[Dataset items]
···

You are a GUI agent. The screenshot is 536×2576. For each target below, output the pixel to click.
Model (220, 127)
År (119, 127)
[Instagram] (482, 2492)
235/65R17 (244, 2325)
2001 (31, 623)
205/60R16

···

■ EXERCISE DIRECTIONS ■
Reproduce each of the records word for word.

■ WRITTEN REPLY ■
You are a GUI agent. The screenshot is 536×2576. For each target below, output the pixel to click.
Model (220, 127)
År (119, 127)
[Instagram] (482, 2492)
235/65R17 (244, 2325)
2001 (31, 623)
205/60R16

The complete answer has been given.